• EXERCISE INSTRUCTIONS
• 1. In the email on web access for low vision, what font size and style does the writer always use?
• 2. Please quote the email on web access for low vision word for word, starting at "I think a lot" and ending at "of table longer?".
• 3. Continue the email on web access for low vision from the point where it stops.

— BEGIN SUPPLIED PASSAGE —

Re: Are accessibility guidelines defined for the blind?

Hi Len,

Thank you very much for your quick reply and summary.
What I and most low vision do is define their onw font size and style. I
always use font size 12 and font style arial and at my work place I have
always my computer on a 640x480 pixels. If you go to
(sorry it is Dutch) you see that all the problems come together and it
is realy impossible to read information. Another problem is, that
sometimes loading a page in frames constuction in a new seperate window
is disable by use of ASP. If I try to load the page in a new window
without frames I get the same frame constuction back.
I think a lot of these problems can be solved by including more option
in the browser. I'm not interesting in nice web design or creative
graphical designs. I'm interesting in information on web pages. So if a
word is too long for the specified table cell. Don't make the cell and
the table width longer, but brake the owrd in two pieces (if I want
A lot of people define a table with a width of 640. Than have a column
of 200 and 400 and place a banner of width 480 pixels in the column of
I think in such a situation the web designer makes a mistake and he or
she must be punished for such a mistake. So make the image smaller. but
why browser also make the width of table longer?

Text on images indedd is also often an big problem. Also if there ia an
ALT tag. Alt tags doesn't help users with screen magnifiers with high
magnification level and no speech not a lot, because the popup window is
mostly much large than the magnified view so impossible to read. 

Regards Peter Verhoeven
Internet : (the Screen Magnifiers Homepage)

"Leonard R. Kasday" wrote:
> Peter,
> Thank you for bringing up those extra points.  You're right, we need to pay
> more attention to partial sight (a.k.a. low vision).  By the way, even
> though I don't have low vision, I run into these sorts of problems
> sometimes with popup boxes.
> So lets summarize your points for low vision:
> 1. Optimally, users should be able to have scrollbars even if the web page
> turns them off.
> 2. Until browsers do (1), pages should never turn off scrollbars.

— END SUPPLIED PASSAGE —
— BEGIN LISTED ENTRIES —

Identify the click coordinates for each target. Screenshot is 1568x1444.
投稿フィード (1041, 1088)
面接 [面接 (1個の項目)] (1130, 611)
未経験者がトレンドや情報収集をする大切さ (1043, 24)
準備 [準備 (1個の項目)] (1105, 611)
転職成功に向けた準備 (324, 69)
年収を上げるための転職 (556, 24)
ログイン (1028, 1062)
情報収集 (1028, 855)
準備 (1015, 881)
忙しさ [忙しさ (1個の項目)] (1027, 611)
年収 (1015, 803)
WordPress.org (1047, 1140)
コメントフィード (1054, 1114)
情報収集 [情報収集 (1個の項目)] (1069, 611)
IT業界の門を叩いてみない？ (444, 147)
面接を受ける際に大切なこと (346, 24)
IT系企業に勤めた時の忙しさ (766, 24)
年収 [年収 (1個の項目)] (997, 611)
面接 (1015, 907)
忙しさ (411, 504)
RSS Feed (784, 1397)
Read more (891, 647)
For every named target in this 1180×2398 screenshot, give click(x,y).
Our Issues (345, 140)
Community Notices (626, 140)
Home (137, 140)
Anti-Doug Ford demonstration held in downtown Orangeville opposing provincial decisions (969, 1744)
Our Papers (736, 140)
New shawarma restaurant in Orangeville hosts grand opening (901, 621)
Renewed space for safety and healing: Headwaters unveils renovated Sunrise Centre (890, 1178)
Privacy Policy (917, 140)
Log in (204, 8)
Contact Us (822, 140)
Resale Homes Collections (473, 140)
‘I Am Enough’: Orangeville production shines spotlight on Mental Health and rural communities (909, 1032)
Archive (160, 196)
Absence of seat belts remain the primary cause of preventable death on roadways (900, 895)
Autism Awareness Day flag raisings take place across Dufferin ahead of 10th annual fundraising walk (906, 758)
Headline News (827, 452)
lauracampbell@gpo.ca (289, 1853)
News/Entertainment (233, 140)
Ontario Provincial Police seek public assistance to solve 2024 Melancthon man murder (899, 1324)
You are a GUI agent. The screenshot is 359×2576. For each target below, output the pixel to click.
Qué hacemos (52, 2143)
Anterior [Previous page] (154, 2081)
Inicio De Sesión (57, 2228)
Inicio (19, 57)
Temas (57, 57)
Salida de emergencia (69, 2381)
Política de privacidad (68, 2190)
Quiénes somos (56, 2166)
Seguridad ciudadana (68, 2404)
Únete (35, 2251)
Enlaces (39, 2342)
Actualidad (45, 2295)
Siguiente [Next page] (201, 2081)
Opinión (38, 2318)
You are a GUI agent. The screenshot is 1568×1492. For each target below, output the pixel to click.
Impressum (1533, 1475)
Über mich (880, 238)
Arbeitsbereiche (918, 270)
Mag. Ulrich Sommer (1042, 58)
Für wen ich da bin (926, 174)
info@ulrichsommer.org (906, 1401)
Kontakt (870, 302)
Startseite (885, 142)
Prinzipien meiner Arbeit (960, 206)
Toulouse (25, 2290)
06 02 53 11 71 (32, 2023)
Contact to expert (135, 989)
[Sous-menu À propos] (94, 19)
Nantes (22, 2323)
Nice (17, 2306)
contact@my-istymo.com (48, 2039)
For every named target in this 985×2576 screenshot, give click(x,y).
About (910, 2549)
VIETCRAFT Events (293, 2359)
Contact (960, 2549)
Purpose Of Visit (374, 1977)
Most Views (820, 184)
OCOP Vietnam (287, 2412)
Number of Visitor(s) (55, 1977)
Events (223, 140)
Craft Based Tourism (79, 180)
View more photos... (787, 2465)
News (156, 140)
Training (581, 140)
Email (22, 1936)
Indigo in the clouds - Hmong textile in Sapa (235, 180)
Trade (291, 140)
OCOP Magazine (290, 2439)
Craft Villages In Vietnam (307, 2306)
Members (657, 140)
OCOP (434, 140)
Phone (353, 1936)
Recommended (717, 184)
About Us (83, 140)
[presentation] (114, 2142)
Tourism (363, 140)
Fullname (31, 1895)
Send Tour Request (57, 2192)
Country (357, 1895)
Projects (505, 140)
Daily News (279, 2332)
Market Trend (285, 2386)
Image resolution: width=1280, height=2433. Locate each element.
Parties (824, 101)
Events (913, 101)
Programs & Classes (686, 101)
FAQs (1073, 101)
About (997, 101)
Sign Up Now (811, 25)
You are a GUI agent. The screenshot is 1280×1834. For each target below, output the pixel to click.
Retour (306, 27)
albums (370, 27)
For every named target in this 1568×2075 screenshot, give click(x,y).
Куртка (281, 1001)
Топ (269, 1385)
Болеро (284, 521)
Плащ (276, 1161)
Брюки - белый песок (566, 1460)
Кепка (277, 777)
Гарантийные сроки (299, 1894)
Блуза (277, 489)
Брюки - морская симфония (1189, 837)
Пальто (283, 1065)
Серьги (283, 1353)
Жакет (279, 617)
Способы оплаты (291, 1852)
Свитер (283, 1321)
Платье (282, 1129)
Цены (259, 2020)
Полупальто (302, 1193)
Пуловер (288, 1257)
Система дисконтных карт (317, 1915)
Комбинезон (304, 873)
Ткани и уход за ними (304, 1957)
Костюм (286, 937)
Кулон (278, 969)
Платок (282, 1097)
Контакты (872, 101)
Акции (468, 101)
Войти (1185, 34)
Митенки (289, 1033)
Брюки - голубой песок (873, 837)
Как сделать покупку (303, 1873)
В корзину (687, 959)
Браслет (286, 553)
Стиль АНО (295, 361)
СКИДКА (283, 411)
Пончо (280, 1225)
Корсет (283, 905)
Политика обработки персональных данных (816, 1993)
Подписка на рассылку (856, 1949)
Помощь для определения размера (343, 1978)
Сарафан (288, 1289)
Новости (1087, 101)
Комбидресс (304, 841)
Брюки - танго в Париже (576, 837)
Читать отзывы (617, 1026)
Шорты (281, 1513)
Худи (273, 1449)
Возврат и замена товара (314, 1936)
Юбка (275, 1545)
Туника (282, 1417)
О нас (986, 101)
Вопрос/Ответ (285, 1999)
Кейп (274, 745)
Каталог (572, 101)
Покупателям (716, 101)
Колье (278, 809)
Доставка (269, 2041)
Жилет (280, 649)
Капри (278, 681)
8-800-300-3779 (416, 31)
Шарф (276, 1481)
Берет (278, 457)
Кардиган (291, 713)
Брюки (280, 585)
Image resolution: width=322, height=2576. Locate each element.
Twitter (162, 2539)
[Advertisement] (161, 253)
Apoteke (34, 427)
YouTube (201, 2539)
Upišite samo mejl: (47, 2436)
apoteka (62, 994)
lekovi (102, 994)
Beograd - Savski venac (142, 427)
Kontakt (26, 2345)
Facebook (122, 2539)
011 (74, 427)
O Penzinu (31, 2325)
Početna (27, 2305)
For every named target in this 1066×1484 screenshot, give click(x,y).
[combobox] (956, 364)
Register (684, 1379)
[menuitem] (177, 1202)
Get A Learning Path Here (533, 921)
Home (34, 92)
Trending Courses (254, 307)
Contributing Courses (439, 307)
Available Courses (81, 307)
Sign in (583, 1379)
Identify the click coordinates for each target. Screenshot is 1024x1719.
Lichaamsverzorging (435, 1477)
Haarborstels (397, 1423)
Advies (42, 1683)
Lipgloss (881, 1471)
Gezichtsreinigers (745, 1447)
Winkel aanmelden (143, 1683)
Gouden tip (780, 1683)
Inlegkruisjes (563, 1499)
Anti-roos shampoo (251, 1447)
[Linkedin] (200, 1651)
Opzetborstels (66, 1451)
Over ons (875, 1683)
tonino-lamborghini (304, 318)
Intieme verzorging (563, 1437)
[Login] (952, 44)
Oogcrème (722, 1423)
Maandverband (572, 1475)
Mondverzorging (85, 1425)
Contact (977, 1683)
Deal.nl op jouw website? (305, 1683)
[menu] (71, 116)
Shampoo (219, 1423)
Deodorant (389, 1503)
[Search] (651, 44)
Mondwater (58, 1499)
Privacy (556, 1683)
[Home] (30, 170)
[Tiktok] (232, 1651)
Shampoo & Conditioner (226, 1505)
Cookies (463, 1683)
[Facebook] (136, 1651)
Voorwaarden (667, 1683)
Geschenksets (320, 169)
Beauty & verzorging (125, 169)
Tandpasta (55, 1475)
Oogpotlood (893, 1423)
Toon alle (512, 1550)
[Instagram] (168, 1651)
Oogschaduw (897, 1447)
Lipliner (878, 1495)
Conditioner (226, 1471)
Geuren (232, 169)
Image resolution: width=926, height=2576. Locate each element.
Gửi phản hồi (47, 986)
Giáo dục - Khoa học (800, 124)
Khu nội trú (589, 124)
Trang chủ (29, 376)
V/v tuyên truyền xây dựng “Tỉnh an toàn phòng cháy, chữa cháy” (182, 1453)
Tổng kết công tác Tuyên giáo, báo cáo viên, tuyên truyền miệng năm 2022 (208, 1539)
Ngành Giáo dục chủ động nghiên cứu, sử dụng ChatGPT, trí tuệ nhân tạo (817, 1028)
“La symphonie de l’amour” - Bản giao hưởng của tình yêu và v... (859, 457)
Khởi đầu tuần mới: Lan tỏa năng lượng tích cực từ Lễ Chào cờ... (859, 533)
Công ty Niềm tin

— END LISTED ENTRIES —

• RESULTS BY TASK
• 1. Font size 12 in Arial.

• 2.
I think a lot of these problems can be solved by including more option
in the browser. I'm not interesting in nice web design or creative
graphical designs. I'm interesting in information on web pages. So if a
word is too long for the specified table cell. Don't make the cell and
the table width longer, but brake the owrd in two pieces (if I want
A lot of people define a table with a width of 640. Than have a column
of 200 and 400 and place a banner of width 480 pixels in the column of
I think in such a situation the web designer makes a mistake and he or
she must be punished for such a mistake. So make the image smaller. but
why browser also make the width of table longer?

• 3.
> 3. Table dimensions should be expressed as percentages, not absolute units.
> 4. Avoid using images wider than  N pixels  (what's a good value for N?)
> to which I'd add
> 5. If you use style sheets for layout, avoid specifications which cause
> objects to overlap each other when font size is increased.
> 6. Whenever feasible, display text in such a way that it wraps sensibly
> when font size is increased.
> 7. Use real text, not images of text, so  that user preferences in color,
> font, and size may be used.
> Len
> p.s.
> I'm actually more familiar with the term "low vision" than "partial
> sight".  Is the term "partial sight" more used in Europe?
> At 09:36 AM 5/2/00 +0200, Peter Verhoeven wrote:
> >Hi,
> >
> >This is not the first time that I bring up this point, but because I got
> >less responce here a new try.
> >
> >The WAI often mentions numbers of people that having problems accessing
> >web pages of the Internet. I often read the number 10 million. Are those
> >10 million people blind? No, they are not blind at all. A lot of them
> >are sight impaired which is not the same.
> >In the "quick tips" I read only tips to make web pages accessible to
> >blind, or maybe to make web pages accessible by using Lynx? If I check
> >web pages with real accessibility problems for sight impaired with
> >Bobby, it tells me Congratulations your web page is Bobby Appoved. I
> >only need to do some manual checking, but all these checkpoints have
> >nothing to do with things like universal design and color contrast.
> >
> >A growing number of web pages are designed "system dependent" that
> >means, that if I don't have a special display resolution or font size
> >setting a lot of information on the web pages is outside my screen and
> >the only way to access is to track on bars.
> >Some web designers don't like trackbars and disable them, so it becomes
> >realy impossible to get some information on the page. But the page is
> >Bobby approved (Congratulations!).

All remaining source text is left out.